Overview of the first day at Adaptive Path’s UX Week 2007
It has been a great conference start. The keynote by Debora Addler was a class on the essence of Design. It was great even to known that she was able as an individual to patent it. Not that I’m in for patents, but when they are used like this, just to protect a single small inventor they are really doing what they were meant for.
After that, a nice storytelling session with Kevin Brooks from Motorola Labs, and I have the pleasure to meet a colleague from Nokia London, who actually designed the camera Ui. That reduced the felling of not knowing anyone around.
Then I attended an Ebay session, that it was not bad, it just didn’t fit for me. A pity but I was trying to find my guide book with my ticket for the tools session in the other room.
In the lunch time, I sat in the “Mobile and devices” table, to discuss about Symbian, Linux, Windows mobile, community innovation, reliability and more. In the table among other great people I met was Barbara Ballard, from little springs design. One of the few companies focused solely on mobile here in the US. If you want to check out her book : here
After lunch I attended the “how to manage Ux teams” and also one of the best sessions of the day about mental models, which in the begging left me a little bit skeptical about, but after a couple of minutes I could start realizing the potentials of using it.

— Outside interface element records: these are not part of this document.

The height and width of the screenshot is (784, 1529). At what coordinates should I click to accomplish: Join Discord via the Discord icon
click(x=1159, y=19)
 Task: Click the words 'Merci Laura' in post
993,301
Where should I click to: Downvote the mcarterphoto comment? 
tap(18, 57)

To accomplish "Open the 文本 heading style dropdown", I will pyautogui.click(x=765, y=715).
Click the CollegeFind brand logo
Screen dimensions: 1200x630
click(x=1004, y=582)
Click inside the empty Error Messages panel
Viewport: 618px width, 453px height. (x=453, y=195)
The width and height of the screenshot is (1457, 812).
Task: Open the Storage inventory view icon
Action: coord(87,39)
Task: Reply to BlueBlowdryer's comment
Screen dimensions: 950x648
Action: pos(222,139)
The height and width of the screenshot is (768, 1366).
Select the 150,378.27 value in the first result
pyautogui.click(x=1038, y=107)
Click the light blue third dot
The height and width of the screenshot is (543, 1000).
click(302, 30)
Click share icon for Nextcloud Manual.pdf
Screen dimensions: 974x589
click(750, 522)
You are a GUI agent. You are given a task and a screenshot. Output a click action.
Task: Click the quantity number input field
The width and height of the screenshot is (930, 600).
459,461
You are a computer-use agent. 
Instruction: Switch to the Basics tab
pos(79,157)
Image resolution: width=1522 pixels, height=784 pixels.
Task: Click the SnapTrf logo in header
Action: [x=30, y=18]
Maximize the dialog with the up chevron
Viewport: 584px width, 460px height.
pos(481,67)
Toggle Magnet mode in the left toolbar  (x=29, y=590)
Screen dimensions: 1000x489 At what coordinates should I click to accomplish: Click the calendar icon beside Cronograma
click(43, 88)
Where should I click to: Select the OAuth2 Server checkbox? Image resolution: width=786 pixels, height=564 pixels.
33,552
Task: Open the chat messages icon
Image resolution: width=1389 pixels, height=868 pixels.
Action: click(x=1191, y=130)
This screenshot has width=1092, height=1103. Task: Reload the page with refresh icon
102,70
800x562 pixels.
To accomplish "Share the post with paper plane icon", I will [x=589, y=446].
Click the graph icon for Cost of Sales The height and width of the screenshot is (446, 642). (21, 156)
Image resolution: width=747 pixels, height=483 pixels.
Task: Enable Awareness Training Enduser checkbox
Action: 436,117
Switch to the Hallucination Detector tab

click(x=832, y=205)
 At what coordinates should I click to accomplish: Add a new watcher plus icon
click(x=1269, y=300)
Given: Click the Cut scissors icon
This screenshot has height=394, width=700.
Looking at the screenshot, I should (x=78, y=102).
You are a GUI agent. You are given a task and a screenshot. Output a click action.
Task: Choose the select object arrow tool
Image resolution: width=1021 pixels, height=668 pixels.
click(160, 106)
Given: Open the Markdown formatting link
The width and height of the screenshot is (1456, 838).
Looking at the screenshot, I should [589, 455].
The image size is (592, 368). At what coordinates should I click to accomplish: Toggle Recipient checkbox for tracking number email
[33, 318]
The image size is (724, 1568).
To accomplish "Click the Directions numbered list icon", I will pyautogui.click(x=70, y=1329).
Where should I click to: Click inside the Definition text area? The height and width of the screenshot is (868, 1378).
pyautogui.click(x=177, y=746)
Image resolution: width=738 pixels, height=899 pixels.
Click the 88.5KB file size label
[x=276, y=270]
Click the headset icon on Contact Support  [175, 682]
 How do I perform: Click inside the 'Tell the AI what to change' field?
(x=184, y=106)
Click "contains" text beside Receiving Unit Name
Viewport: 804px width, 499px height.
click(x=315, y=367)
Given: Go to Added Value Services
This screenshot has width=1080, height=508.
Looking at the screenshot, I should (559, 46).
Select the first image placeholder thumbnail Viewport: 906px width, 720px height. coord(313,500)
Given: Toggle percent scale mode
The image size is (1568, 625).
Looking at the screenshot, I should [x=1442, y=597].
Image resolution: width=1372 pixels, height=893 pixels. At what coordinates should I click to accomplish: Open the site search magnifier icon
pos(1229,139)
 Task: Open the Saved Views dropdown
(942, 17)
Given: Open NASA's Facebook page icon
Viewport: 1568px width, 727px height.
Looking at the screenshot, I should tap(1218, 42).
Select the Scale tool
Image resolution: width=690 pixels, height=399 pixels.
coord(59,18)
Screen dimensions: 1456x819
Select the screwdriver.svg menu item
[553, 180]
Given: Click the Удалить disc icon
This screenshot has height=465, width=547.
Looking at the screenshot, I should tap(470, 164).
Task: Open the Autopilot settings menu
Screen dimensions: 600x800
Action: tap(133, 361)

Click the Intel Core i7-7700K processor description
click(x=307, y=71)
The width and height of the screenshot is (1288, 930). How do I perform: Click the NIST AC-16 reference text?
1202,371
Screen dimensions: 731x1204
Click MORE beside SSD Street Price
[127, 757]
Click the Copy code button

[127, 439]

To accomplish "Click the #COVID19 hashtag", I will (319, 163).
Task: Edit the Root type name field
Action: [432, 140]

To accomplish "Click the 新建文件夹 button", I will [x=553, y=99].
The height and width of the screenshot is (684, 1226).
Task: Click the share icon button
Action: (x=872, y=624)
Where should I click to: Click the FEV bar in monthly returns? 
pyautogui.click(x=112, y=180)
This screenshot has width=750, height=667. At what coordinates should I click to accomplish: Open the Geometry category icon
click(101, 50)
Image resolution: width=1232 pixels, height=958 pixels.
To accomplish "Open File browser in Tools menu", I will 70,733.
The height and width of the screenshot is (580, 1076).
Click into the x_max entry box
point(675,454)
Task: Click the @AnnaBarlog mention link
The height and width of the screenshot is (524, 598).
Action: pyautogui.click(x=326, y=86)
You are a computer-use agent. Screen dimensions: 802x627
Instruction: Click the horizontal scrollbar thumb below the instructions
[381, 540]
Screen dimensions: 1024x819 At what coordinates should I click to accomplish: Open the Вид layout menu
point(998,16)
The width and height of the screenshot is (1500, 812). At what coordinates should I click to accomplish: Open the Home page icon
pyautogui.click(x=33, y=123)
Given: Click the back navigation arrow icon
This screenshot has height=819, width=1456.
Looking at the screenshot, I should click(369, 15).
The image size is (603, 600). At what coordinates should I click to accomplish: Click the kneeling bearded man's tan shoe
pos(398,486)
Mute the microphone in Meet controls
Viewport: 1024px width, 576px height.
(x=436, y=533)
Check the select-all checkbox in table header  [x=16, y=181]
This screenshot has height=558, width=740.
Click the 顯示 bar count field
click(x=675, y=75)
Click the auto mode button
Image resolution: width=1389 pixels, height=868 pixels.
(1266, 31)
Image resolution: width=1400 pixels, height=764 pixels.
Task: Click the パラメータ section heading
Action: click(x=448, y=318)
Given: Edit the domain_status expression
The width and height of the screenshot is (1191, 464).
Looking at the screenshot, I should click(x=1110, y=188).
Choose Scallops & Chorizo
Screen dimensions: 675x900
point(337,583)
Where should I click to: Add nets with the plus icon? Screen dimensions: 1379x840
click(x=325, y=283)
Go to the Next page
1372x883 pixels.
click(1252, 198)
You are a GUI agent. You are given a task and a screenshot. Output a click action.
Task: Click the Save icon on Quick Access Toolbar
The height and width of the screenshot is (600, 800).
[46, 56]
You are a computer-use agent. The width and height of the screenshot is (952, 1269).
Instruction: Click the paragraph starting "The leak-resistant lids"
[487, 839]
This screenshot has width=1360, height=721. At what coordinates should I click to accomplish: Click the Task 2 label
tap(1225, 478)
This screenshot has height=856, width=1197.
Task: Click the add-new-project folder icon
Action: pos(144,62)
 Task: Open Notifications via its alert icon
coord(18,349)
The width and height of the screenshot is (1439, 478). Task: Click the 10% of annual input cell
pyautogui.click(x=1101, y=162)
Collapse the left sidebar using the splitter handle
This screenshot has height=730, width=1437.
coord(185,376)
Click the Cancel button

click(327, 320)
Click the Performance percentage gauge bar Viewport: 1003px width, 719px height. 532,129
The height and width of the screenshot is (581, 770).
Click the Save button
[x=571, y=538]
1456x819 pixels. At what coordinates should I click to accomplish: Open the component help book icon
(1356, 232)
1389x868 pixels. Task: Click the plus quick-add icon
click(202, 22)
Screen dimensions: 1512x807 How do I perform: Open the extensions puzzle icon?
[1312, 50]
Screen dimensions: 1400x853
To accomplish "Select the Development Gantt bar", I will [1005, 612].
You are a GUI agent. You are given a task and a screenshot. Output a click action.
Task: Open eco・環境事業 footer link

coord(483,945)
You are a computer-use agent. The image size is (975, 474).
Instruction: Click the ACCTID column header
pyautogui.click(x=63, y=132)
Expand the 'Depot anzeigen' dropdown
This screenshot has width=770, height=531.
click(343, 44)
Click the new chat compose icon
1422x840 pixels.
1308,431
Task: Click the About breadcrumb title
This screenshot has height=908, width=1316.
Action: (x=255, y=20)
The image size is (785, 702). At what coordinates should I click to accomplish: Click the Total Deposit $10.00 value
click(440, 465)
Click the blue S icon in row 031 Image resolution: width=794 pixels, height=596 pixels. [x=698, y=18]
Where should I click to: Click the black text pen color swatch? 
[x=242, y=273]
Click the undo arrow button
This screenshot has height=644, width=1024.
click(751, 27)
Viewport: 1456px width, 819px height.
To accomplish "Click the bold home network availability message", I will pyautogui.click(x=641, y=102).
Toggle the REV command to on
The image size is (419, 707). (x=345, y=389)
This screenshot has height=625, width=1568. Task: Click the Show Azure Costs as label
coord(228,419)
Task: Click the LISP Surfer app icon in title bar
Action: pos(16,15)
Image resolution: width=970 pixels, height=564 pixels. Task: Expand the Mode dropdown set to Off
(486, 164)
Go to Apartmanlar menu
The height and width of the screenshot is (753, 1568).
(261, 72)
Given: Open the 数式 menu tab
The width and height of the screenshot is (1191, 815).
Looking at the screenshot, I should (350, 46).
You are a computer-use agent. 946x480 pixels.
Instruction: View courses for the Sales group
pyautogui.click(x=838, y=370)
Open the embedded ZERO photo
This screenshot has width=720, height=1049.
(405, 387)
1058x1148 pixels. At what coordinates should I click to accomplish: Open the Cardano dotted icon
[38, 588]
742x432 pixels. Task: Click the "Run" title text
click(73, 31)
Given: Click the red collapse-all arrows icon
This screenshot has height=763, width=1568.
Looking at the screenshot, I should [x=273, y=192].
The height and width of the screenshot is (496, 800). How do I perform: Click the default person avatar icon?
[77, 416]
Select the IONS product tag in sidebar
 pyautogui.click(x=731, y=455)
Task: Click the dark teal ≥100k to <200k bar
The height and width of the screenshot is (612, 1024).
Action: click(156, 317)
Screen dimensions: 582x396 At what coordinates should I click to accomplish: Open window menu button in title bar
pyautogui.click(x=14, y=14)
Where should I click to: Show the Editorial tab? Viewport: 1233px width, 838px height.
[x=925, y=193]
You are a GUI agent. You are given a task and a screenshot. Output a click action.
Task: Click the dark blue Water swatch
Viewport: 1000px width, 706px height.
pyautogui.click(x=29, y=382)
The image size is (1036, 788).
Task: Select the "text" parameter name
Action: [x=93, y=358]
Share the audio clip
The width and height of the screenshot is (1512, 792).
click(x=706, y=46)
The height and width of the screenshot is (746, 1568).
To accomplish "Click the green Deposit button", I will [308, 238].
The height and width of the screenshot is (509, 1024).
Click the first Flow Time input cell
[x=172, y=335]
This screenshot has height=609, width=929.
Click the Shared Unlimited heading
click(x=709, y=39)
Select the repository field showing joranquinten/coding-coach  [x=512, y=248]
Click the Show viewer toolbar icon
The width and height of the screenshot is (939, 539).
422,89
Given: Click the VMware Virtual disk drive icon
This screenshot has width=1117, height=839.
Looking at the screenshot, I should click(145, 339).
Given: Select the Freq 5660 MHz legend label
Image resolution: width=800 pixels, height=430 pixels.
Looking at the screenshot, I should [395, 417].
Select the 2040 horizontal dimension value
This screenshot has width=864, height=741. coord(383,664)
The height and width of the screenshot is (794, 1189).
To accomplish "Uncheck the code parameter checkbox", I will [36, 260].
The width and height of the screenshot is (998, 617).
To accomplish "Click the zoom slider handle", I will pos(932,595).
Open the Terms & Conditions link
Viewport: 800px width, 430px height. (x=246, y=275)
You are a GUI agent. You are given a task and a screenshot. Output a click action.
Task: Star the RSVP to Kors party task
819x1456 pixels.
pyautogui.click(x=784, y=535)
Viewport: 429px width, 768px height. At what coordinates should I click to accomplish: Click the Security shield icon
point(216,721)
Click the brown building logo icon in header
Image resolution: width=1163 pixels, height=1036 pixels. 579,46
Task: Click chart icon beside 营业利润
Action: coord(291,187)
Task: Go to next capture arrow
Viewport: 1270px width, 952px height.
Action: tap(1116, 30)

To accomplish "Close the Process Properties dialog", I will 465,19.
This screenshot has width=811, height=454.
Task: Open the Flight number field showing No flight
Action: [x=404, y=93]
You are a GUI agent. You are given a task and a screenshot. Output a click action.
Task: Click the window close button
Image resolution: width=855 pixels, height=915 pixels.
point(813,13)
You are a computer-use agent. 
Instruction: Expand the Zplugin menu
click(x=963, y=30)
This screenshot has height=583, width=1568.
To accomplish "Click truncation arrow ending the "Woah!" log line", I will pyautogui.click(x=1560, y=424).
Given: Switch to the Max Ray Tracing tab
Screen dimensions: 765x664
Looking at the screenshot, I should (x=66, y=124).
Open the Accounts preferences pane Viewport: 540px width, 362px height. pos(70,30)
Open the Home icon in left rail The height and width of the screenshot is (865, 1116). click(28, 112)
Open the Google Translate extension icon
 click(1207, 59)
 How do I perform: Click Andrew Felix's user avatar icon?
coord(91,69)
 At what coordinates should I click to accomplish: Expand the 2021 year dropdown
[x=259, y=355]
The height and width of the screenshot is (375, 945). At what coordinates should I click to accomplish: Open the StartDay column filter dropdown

Also a lot of other adaptive path sessions followed, and a loot of good information was gathered. Of course sometimes you get yourself thinking “This doesn’t fit for me” or “this is kind of too simple or too web related” but in the end the great thing is to realize that some of the things you think a pretty common you just forgot or doesn’t use more (Like Alan from Nokia said to me).
So I’m fully satisfied, the only thing that is killing me is that I got pretty ill in the evening and lost the cocktail night at Union state. Tried to sleep but I still felling bad. d***. Hope I’ll better tomorrow morning.